What the exercise asks. Omit the pictures, then write out every entry exactly as it reads.

Entries provided.
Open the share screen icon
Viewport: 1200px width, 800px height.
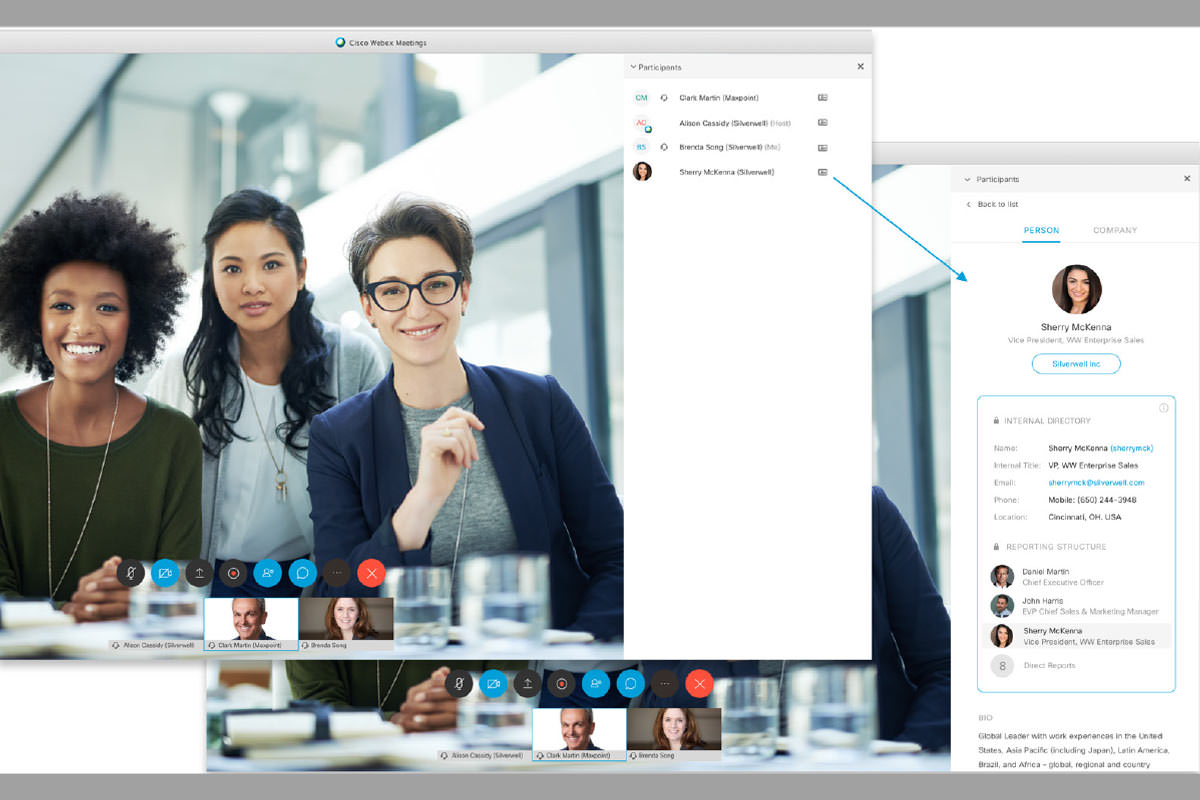pyautogui.click(x=199, y=573)
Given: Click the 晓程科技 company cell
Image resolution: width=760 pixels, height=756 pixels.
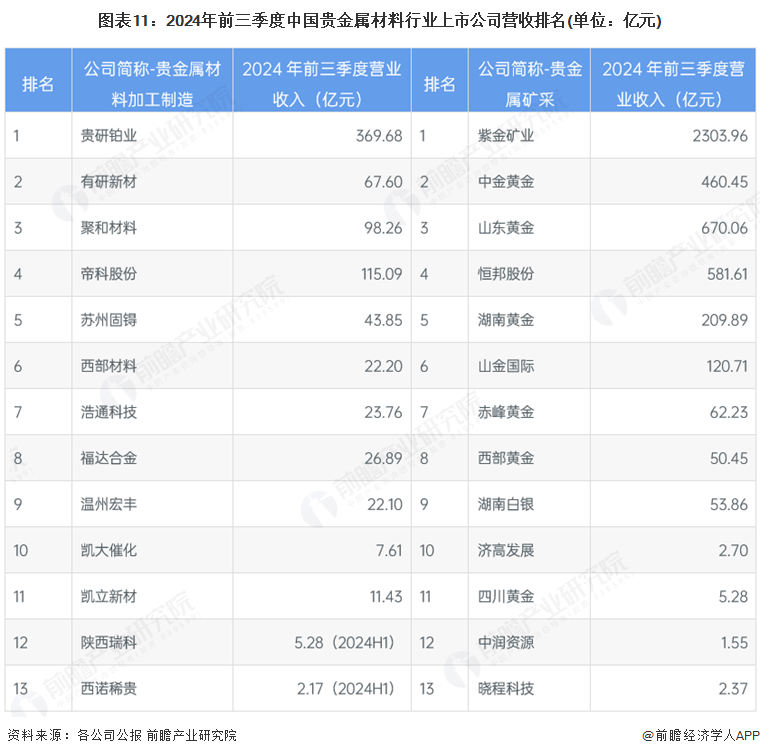Looking at the screenshot, I should (506, 688).
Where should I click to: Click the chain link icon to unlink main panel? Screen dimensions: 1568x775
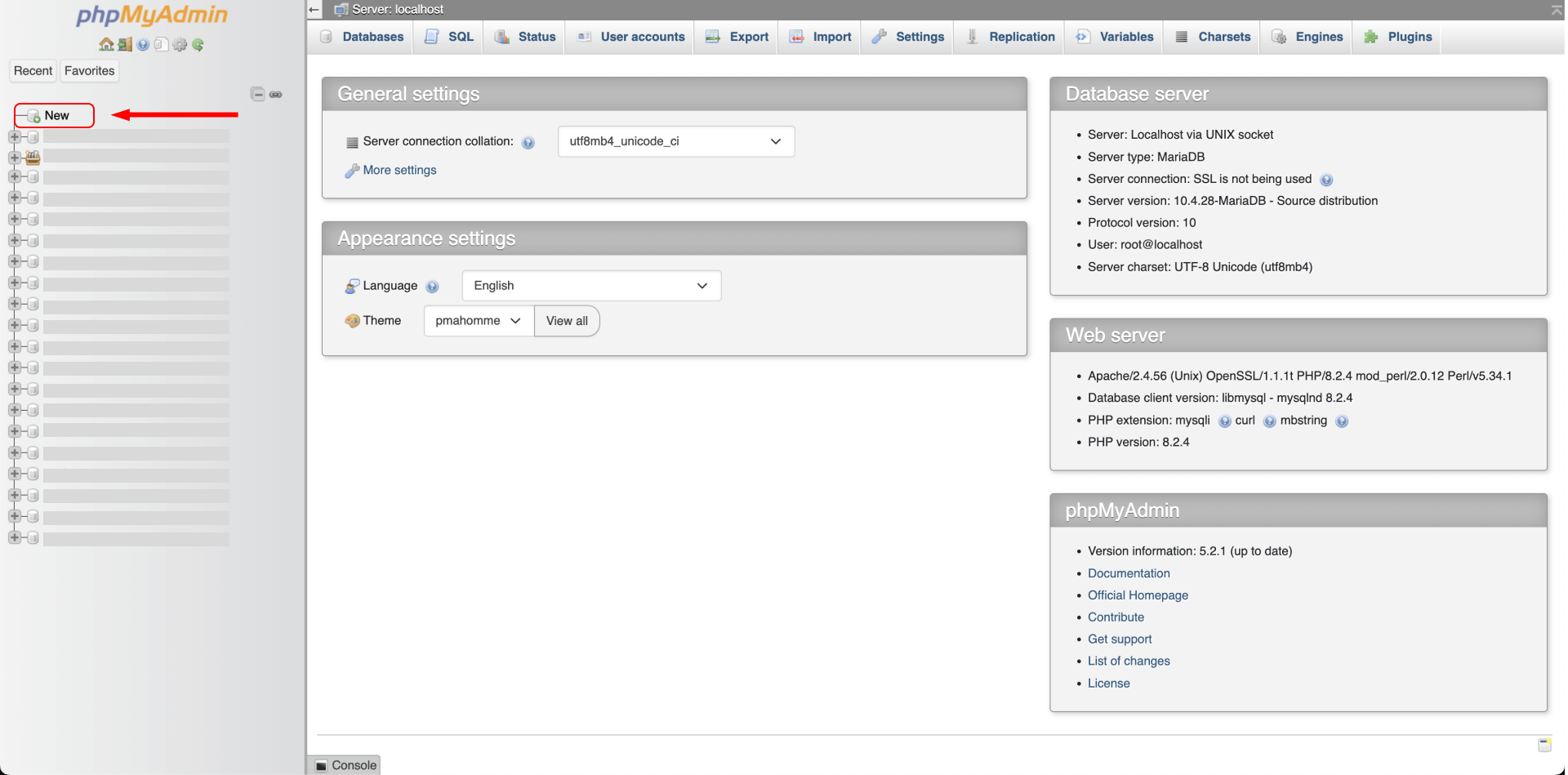click(276, 95)
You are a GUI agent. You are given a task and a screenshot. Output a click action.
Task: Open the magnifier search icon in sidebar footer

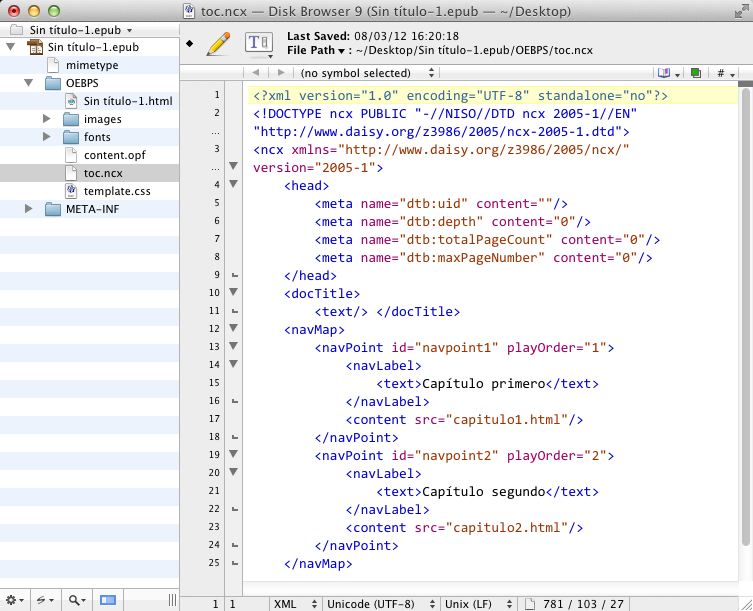[77, 600]
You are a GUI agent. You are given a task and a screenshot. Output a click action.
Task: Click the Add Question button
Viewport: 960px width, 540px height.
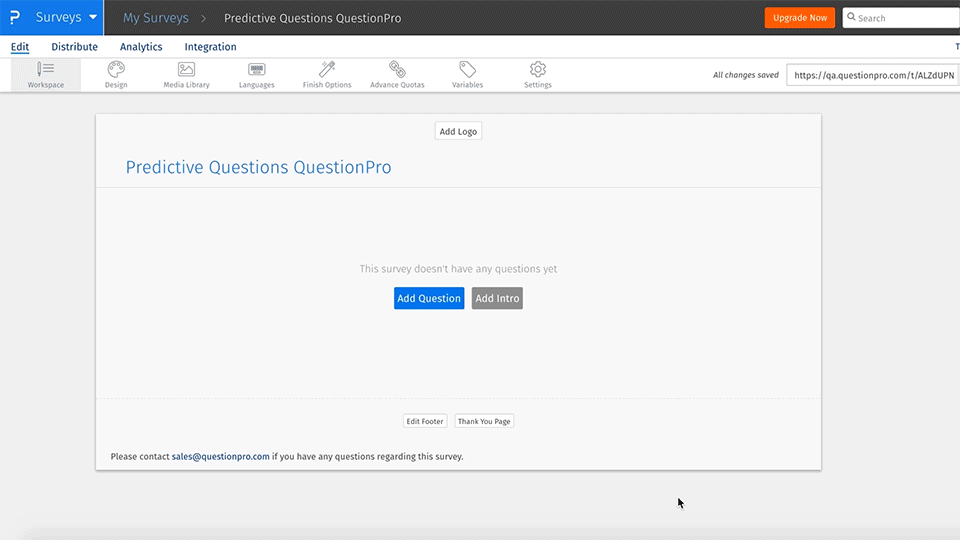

Task response.
Open the share screen icon
Viewport: 1200px width, 800px height.
pyautogui.click(x=199, y=573)
Given: Click the 晓程科技 company cell
Image resolution: width=760 pixels, height=756 pixels.
Looking at the screenshot, I should (506, 688).
Where should I click to: Click the chain link icon to unlink main panel? Screen dimensions: 1568x775
click(276, 95)
You are a GUI agent. You are given a task and a screenshot. Output a click action.
Task: Open the magnifier search icon in sidebar footer

[77, 600]
You are a GUI agent. You are given a task and a screenshot. Output a click action.
Task: Click the Add Question button
Viewport: 960px width, 540px height.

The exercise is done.